Old Greenwich bakery and cafe Sweet Pea’s Baking Co. is charting a new course, which includes a new menu and table service.

With plans to open a second shop in the coming year, co-owner Rafael Pita hired an operations manager last year to refine Sweet Pea’s business strategy. Julius Khomitch, of Norwalk, joined his staff in August, following a career in New York’s and Connecticut’s restaurant industries. He’s since steered Sweet Pea’s toward making significant changes in its offerings and service.

Pita hopes the alterations will prepare the business to be successful in a second community, such as Fairfield or the Black Rock section of Bridgeport.

“I’ve been sincerely surprised how receptive people have been to the changes,” Pita said. “This is our best moment.”

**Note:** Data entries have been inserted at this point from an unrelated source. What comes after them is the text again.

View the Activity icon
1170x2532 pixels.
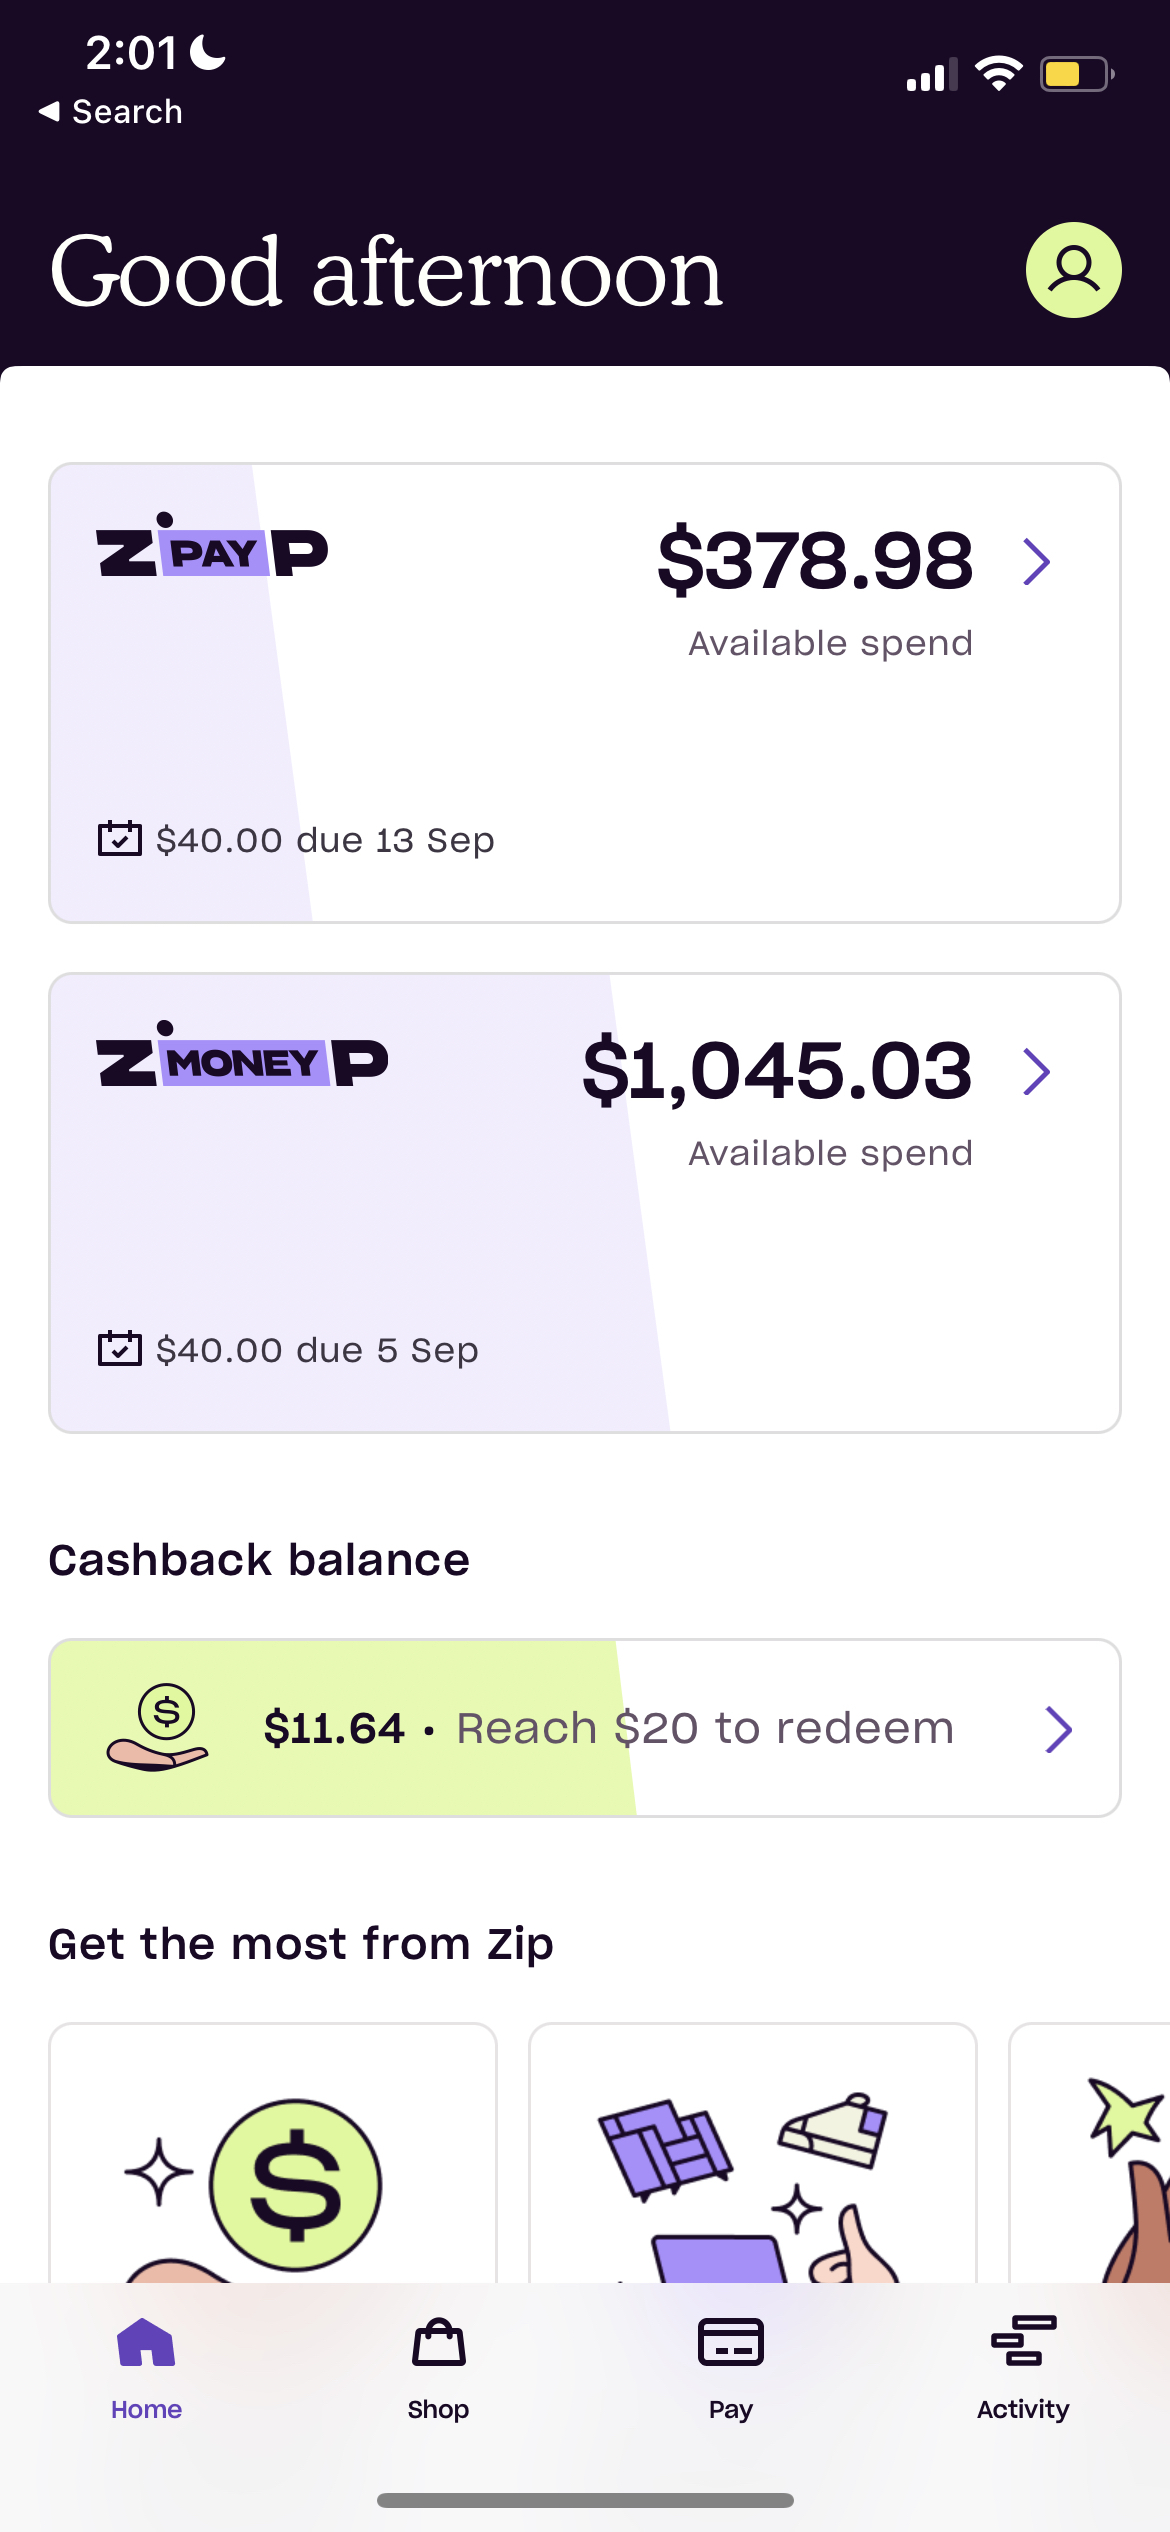pyautogui.click(x=1021, y=2340)
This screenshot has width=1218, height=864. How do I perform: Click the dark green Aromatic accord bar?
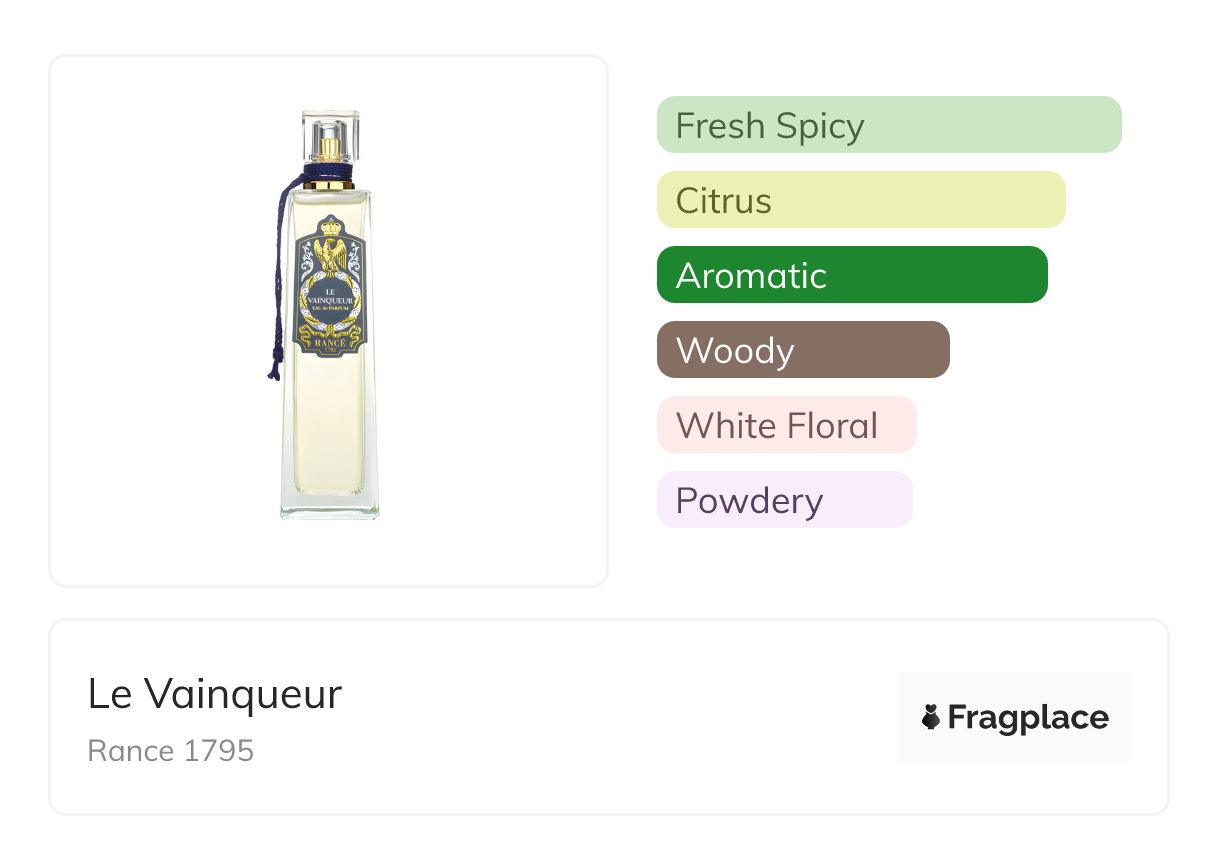click(851, 275)
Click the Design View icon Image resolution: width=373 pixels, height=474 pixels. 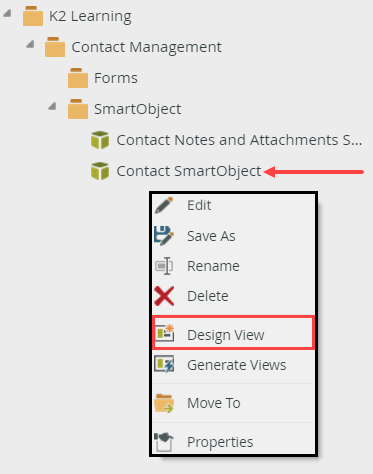coord(164,333)
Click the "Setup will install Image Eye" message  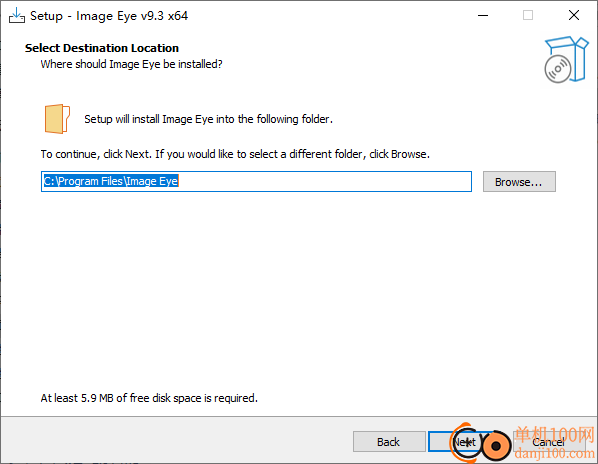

Last fall, Sweet Pea’s began its table service for breakfast and lunch. Khomitch hopes to add dinner hours soon, per customer feedback. Last month, the restaurant debuted its new menu that features Brazilian-inspired Pao de queijo and gluten-free baked cheese bread, as well as avocado and acai bowls.

The Pau de queijo comes in a variety of mini sandwich options with savory and sweet fillings. “It took off,” Khomitch said. “We’ve been getting wonderful feedback. Customers are pushing for longer hours.”

Looking ahead, Khomitch plans to update the menu seasonally and emphasize ingredients from local markets. “This is a wonderful artisanal bakery that’s family oriented,” he said. “We’re working to create a Sweet Pea’s brand before expanding.”

Years ago, Pita and his wife, Katja, wanted to open a bakery despite having no culinary background. They took baking courses and planned to launch a business in Brazil, where Rafael Pita was born.

Plans changed and they started Sweet Pea’s in Old Greenwich after seeing an opportunity for a coffee shop on Sound Beach Avenue. Now they’re raising four children in town and Pita said he’s eyeing another challenge — running two shops.

To help accomplish that, Pita found Khomitch, who decided last year that his next venture would be building his own business or helping someone else create theirs.

Khomitch’s family moved to the U.S. from Russia when he was young. As an adult, Khomitch dropped out of medical school for more creative pursuits. “I wanted to work with my hands and with people,” he said.

He began in the industry as a dishwasher. With every new job, he worked toward learning all parts of running a restaurant — from fixing machinery to turning a profit. He’s using all of those skills at Sweet Pea’s, where he’s attracted to the relaxed local environment.

Over the next year, Khomitch hopes to help grow Sweet Pea’s into a vibrant bakery and restaurant for two communities.